I do oppose determinism, it's a pseudo-problem. But just so we are clear, I would oppose what you have written on this site even if I were a determinist for much the same reason as Alexiev wrote about atheist horsemen...BigMike wrote: ↑Sun Dec 22, 2024 10:26 pm Finally, your repeated insistence that I "look in a mirror" is the ultimate irony. You accuse me of blind faith while refusing to confront your own avoidance of the actual question. If you’re not defending the trustworthiness of religious reasoning, and you’re not opposing determinism, then what exactly are you contributing here, other than empty contrarianism? If you have a substantive response to the actual topic, let’s hear it. Otherwise, save the pseudo-philosophical grandstanding for someone who finds it impressive. I don’t.In your case, your zealotry in pursuit of your tyrannical belief exceeds reason, and even if I sided with your starting point I would reject your excesses.
You claim I’m making “tyrannical” arguments by demanding intellectual rigor. That’s laughable. Determinism isn’t some wild leap of faith; it’s the result of consistently applied evidence and logic. You say it’s “undecidable” and “unimportant,” which is nothing more than a hand-waving way of refusing to engage with the implications of cause-and-effect relationships that underpin all physical phenomena. If you think it’s meaningless, then why are you still here, derailing this discussion with circular arguments and faux detachment?
And no, determinism is not “just a belief.” This tired equivalence between scientific frameworks and faith-based reasoning is both lazy and false. Belief in a framework supported by evidence isn’t comparable to belief in miracles or dogma. Your argument boils down to "you believe it, therefore it’s the same as faith," which is as shallow as it is wrong. Frameworks like determinism are open to falsification—show causeless events, and the framework changes. Faith, on the other hand, doesn’t evolve in light of evidence; it clings to conclusions despite evidence. That’s the fundamental difference, and your refusal to acknowledge it is precisely why this debate keeps going in circles.
Now, back to the main point, since you’ve finally conceded that faith-based reasoning is unreliable. If you agree that reasoning grounded in unverifiable claims is inherently untrustworthy, then the question of whether religious reasoning can be trusted answers itself. Faith starts with conclusions and defends them at all costs, which undermines intellectual integrity. That’s the core issue here, and it’s the reason faith-based reasoning fails to meet the standards required for trust in debates about reality. You’re free to quibble about determinism all you want, but it doesn’t change the fact that faith and evidence operate on entirely different planes.

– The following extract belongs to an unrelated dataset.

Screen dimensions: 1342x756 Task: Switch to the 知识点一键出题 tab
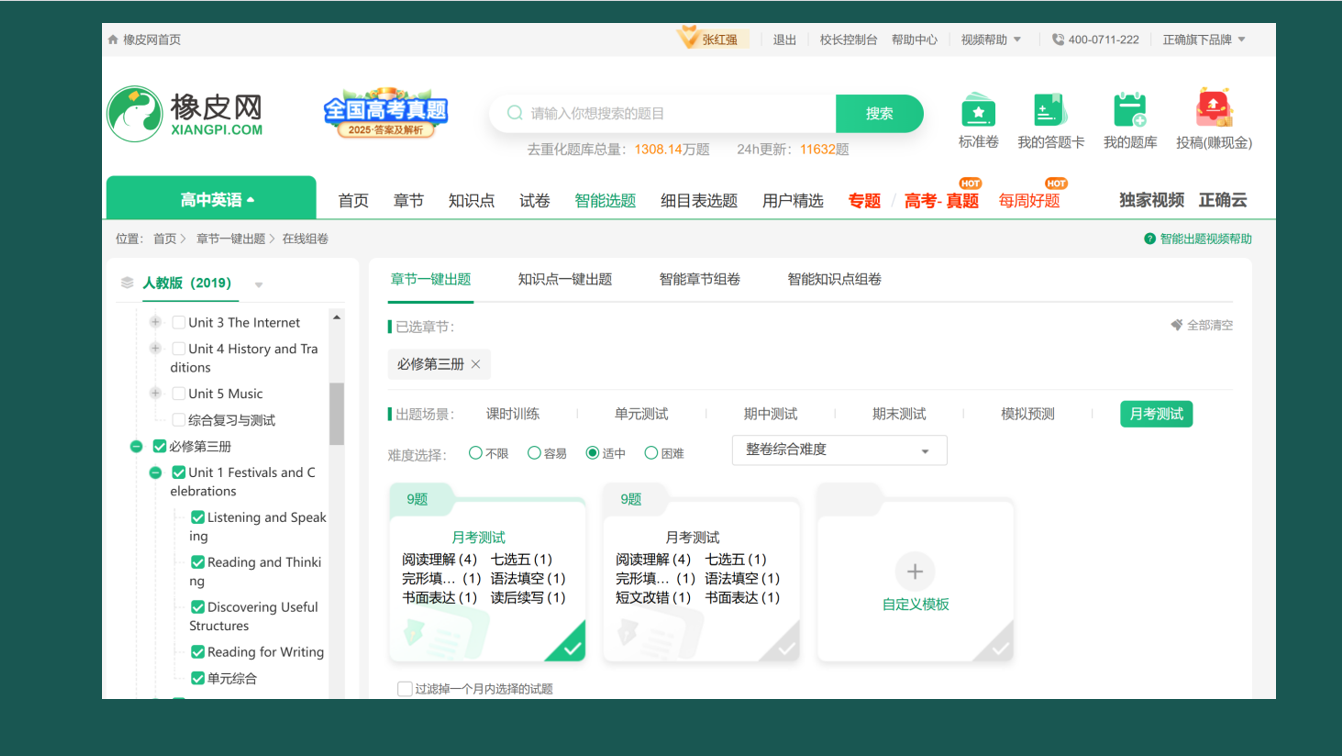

If you’re opposing determinism because it’s a "pseudo-problem," fine. But that has nothing to do with the trustworthiness of religious reasoning. Your attempt to conflate my arguments with “zealotry” or “tyranny” is just another distraction to avoid confronting the fact that faith-based reasoning doesn’t hold up to scrutiny. If you’re going to keep engaging, do us both a favor: stick to the topic and stop trying to turn this into an endless debate about determinism when the point has already been made. Otherwise, you’re not adding to the discussion—you’re just wasting time.